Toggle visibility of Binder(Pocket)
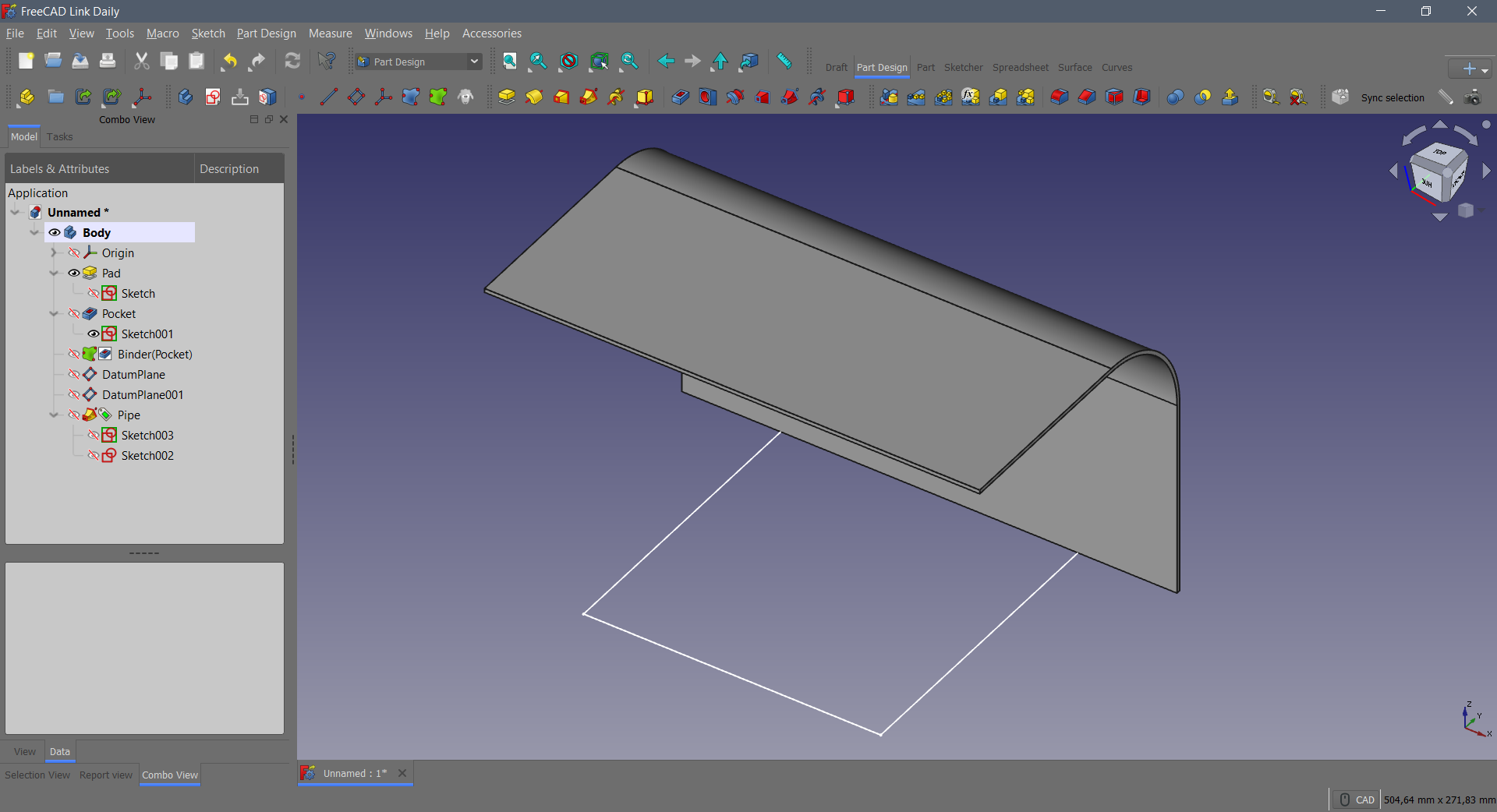Screen dimensions: 1497x812 (x=75, y=354)
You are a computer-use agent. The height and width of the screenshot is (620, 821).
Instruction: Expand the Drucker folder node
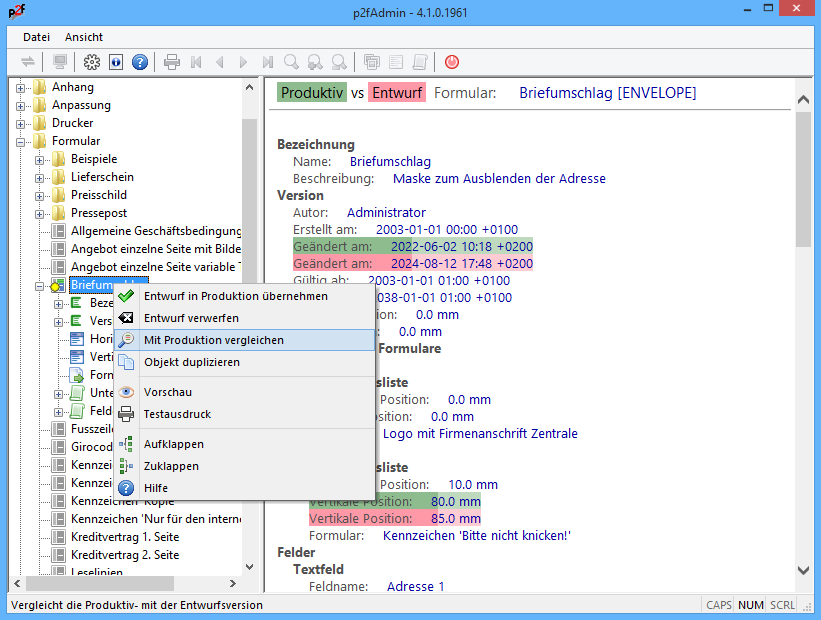(x=21, y=123)
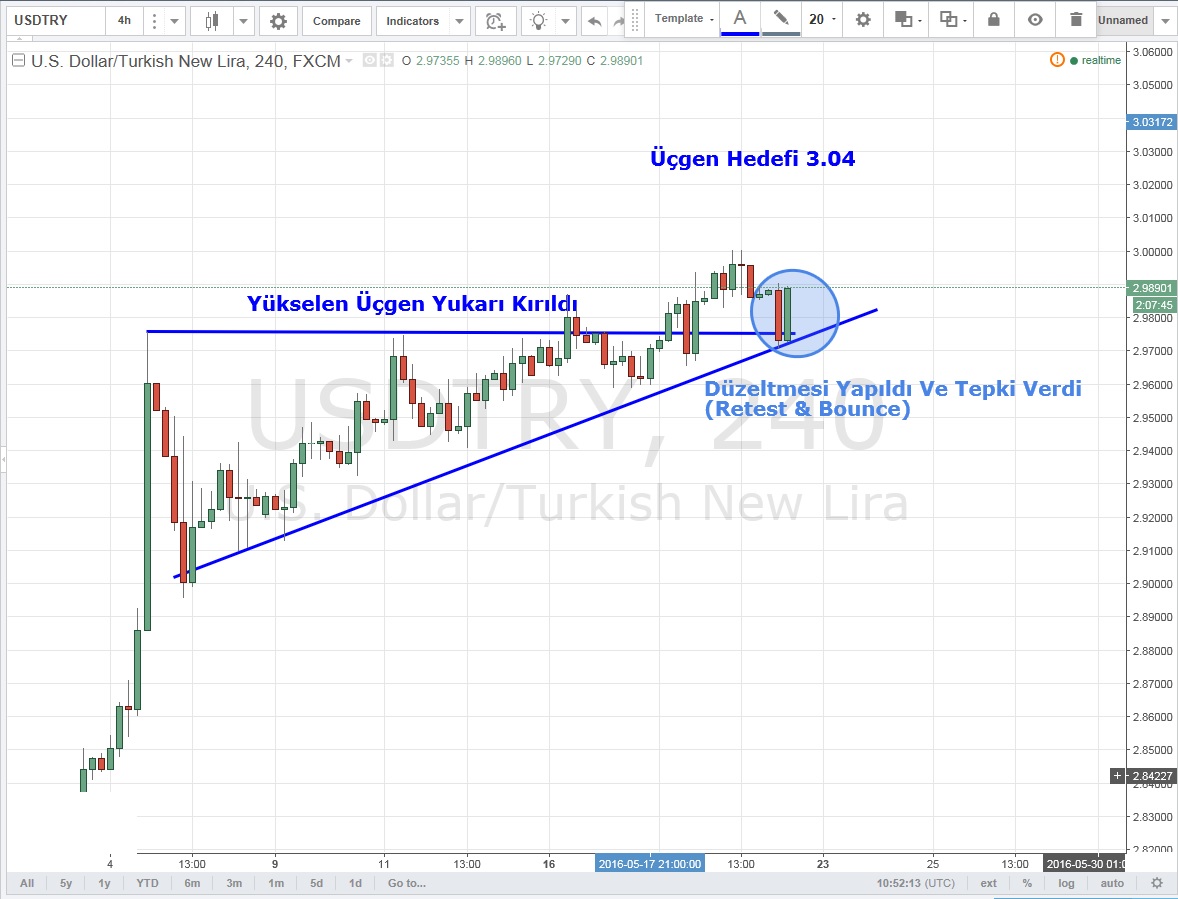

--------------------

### Directions
Reproduce the entire listing above verbatim, omitting the pictures.

### Solution to the problem
Toggle visibility of Binder(Pocket)
Screen dimensions: 1497x812 (x=75, y=354)
You are a computer-use agent. The height and width of the screenshot is (620, 821).
Instruction: Expand the Drucker folder node
(x=21, y=123)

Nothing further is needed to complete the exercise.